-- DATA EXTRACTS --
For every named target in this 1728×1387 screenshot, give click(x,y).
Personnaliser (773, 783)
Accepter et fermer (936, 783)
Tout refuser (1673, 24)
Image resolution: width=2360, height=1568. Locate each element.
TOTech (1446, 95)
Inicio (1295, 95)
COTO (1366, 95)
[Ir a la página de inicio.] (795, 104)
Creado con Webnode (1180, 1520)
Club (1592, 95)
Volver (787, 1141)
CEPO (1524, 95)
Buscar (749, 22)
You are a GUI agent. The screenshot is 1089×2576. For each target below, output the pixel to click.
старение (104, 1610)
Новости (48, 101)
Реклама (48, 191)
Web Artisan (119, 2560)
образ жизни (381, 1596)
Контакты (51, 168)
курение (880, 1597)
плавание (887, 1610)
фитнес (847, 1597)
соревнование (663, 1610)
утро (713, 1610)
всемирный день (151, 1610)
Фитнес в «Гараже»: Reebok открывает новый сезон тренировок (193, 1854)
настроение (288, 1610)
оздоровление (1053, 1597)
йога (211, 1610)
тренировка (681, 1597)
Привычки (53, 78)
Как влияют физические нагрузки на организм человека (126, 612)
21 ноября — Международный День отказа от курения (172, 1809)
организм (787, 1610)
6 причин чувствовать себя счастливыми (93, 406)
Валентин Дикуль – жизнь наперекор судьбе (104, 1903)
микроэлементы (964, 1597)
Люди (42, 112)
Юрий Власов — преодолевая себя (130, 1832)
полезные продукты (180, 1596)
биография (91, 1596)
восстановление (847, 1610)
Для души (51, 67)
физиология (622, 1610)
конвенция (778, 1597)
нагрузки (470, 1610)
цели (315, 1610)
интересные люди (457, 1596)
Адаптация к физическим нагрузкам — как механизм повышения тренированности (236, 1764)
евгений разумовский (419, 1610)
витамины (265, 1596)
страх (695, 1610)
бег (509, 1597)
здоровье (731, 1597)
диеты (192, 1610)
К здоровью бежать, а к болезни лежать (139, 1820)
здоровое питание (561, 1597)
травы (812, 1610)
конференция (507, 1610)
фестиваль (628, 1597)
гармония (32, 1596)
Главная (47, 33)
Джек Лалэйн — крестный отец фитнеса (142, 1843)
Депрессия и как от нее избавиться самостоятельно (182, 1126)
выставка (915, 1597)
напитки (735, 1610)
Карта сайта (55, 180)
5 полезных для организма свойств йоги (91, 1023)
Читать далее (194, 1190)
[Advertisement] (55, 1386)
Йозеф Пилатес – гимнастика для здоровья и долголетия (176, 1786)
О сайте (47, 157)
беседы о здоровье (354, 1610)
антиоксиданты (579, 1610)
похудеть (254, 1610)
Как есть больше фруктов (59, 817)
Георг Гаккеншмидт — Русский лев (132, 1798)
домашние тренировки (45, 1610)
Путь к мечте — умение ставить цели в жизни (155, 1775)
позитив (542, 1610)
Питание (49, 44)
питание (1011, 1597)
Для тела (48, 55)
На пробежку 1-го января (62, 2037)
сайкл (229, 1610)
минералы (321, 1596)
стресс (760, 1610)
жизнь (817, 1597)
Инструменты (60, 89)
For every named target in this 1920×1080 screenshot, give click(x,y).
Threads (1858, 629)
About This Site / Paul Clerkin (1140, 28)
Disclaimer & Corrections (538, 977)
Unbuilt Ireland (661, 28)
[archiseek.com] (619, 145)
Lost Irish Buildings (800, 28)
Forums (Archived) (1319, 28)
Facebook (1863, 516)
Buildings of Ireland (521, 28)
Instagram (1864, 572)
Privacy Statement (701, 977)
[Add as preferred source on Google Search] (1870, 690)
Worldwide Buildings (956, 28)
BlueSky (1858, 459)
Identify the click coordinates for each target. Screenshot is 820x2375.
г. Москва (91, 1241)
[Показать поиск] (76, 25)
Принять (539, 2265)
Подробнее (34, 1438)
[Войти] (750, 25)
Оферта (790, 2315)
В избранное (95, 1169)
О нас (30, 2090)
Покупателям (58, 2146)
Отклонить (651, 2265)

-- EXERCISE --
Repeat the whole listing exactly, with no omissions.

-- COMPLETED TASK --
For every named target in this 1728×1387 screenshot, give click(x,y).
Personnaliser (773, 783)
Accepter et fermer (936, 783)
Tout refuser (1673, 24)
Image resolution: width=2360, height=1568. Locate each element.
TOTech (1446, 95)
Inicio (1295, 95)
COTO (1366, 95)
[Ir a la página de inicio.] (795, 104)
Creado con Webnode (1180, 1520)
Club (1592, 95)
Volver (787, 1141)
CEPO (1524, 95)
Buscar (749, 22)
You are a GUI agent. The screenshot is 1089×2576. For each target below, output the pixel to click.
старение (104, 1610)
Новости (48, 101)
Реклама (48, 191)
Web Artisan (119, 2560)
образ жизни (381, 1596)
Контакты (51, 168)
курение (880, 1597)
плавание (887, 1610)
фитнес (847, 1597)
соревнование (663, 1610)
утро (713, 1610)
всемирный день (151, 1610)
Фитнес в «Гараже»: Reebok открывает новый сезон тренировок (193, 1854)
настроение (288, 1610)
оздоровление (1053, 1597)
йога (211, 1610)
тренировка (681, 1597)
Привычки (53, 78)
Как влияют физические нагрузки на организм человека (126, 612)
21 ноября — Международный День отказа от курения (172, 1809)
организм (787, 1610)
6 причин чувствовать себя счастливыми (93, 406)
Валентин Дикуль – жизнь наперекор судьбе (104, 1903)
микроэлементы (964, 1597)
Люди (42, 112)
Юрий Власов — преодолевая себя (130, 1832)
полезные продукты (180, 1596)
биография (91, 1596)
восстановление (847, 1610)
Для души (51, 67)
физиология (622, 1610)
конвенция (778, 1597)
нагрузки (470, 1610)
цели (315, 1610)
интересные люди (457, 1596)
Адаптация к физическим нагрузкам — как механизм повышения тренированности (236, 1764)
евгений разумовский (419, 1610)
витамины (265, 1596)
страх (695, 1610)
бег (509, 1597)
здоровье (731, 1597)
диеты (192, 1610)
К здоровью бежать, а к болезни лежать (139, 1820)
здоровое питание (561, 1597)
травы (812, 1610)
конференция (507, 1610)
фестиваль (628, 1597)
гармония (32, 1596)
Главная (47, 33)
Джек Лалэйн — крестный отец фитнеса (142, 1843)
Депрессия и как от нее избавиться самостоятельно (182, 1126)
выставка (915, 1597)
напитки (735, 1610)
Карта сайта (55, 180)
5 полезных для организма свойств йоги (91, 1023)
Читать далее (194, 1190)
[Advertisement] (55, 1386)
Йозеф Пилатес – гимнастика для здоровья и долголетия (176, 1786)
О сайте (47, 157)
беседы о здоровье (354, 1610)
антиоксиданты (579, 1610)
похудеть (254, 1610)
Как есть больше фруктов (59, 817)
Георг Гаккеншмидт — Русский лев (132, 1798)
домашние тренировки (45, 1610)
Путь к мечте — умение ставить цели в жизни (155, 1775)
позитив (542, 1610)
Питание (49, 44)
питание (1011, 1597)
Для тела (48, 55)
На пробежку 1-го января (62, 2037)
сайкл (229, 1610)
минералы (321, 1596)
стресс (760, 1610)
жизнь (817, 1597)
Инструменты (60, 89)
For every named target in this 1920×1080 screenshot, give click(x,y).
Threads (1858, 629)
About This Site / Paul Clerkin (1140, 28)
Disclaimer & Corrections (538, 977)
Unbuilt Ireland (661, 28)
[archiseek.com] (619, 145)
Lost Irish Buildings (800, 28)
Forums (Archived) (1319, 28)
Facebook (1863, 516)
Buildings of Ireland (521, 28)
Instagram (1864, 572)
Privacy Statement (701, 977)
[Add as preferred source on Google Search] (1870, 690)
Worldwide Buildings (956, 28)
BlueSky (1858, 459)
Identify the click coordinates for each target. Screenshot is 820x2375.
г. Москва (91, 1241)
[Показать поиск] (76, 25)
Принять (539, 2265)
Подробнее (34, 1438)
[Войти] (750, 25)
Оферта (790, 2315)
В избранное (95, 1169)
О нас (30, 2090)
Покупателям (58, 2146)
Отклонить (651, 2265)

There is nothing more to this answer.